> [EXERCISE DESCRIPTION] Swap "peasant subjects" for "rural scenes" in the text about the Le Nain brothers, then write out the passage between "The elusive Le" and "are often blurred.", inclusive.

> [EXTRACT TO READ]
::::

Which Le Nain brother painted this simple scene? And who painted the portrait hidden beneath the surface?

The Le Nain Brothers
'Four Figures at a Table', about 1643

Oil on canvas, 44.8 x 55 cm
NG3879

This small painting highlights some curious aspects of artistic practice and the workings of an artist’s studio. The three Le Nain brothers – Antoine, Louis and Mathieu – did not sign works individually, so it is virtually impossible to attribute paintings definitively to a single hand. Most paintings are thus assigned to them as a group. The brothers also appear to have ‘recycled’ canvases by painting over works left in the studio.

The Le Nain Brothers, Four Figures at a Table, about 1643 

The elusive Le Nain

Of the three Le Nain brothers – Antoine (about 1600–1648), Louis (about 1603–1648) and Mathieu (about 1607–1677) – Louis is generally considered to be the author of peasant subjects painted in cool, grey colours, characterised by a profound stillness and emotional restraint. But as the brothers shared a studio and frequently collaborated on pictures, the distinctions between them are often blurred.

Four Figures at a Table was given to the National Gallery in 1924 as a work by Louis Le Nain. Dirt, discoloured retouchings and a clumsily painted addition to the bottom of the picture conspired to obscure the quality of the artist’s work, and the painting was judged to be a copy after a lost original. In 1946 the attribution of the Gallery’s work was changed to ‘after Louis Le Nain’.

::::

> [DATA LINES]
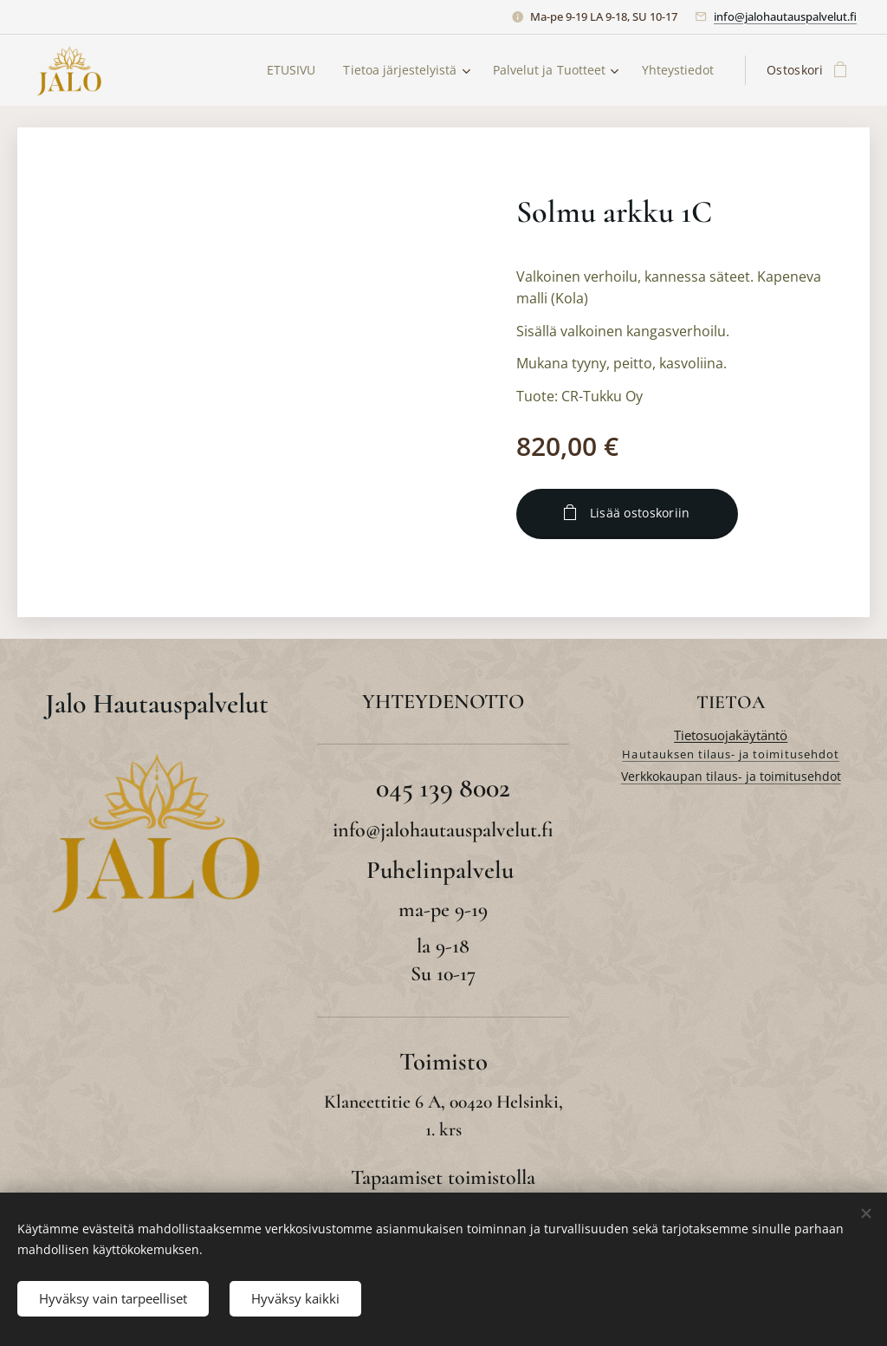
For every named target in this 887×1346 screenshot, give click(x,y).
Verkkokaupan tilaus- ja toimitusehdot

::::

> [SOLVED PROBLEM]
The elusive Le Nain

Of the three Le Nain brothers – Antoine (about 1600–1648), Louis (about 1603–1648) and Mathieu (about 1607–1677) – Louis is generally considered to be the author of rural scenes painted in cool, grey colours, characterised by a profound stillness and emotional restraint. But as the brothers shared a studio and frequently collaborated on pictures, the distinctions between them are often blurred.